(WHAT THE TASK REQUIRES): Repeat every line below exactly, word for word.

(RECORDS SUPPLIED):
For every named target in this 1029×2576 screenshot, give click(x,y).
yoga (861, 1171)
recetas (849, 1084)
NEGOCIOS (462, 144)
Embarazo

(OUTPUT FOR THIS TASK):
For every named target in this 1029×2576 screenshot, give click(x,y).
yoga (861, 1171)
recetas (849, 1084)
NEGOCIOS (462, 144)
Embarazo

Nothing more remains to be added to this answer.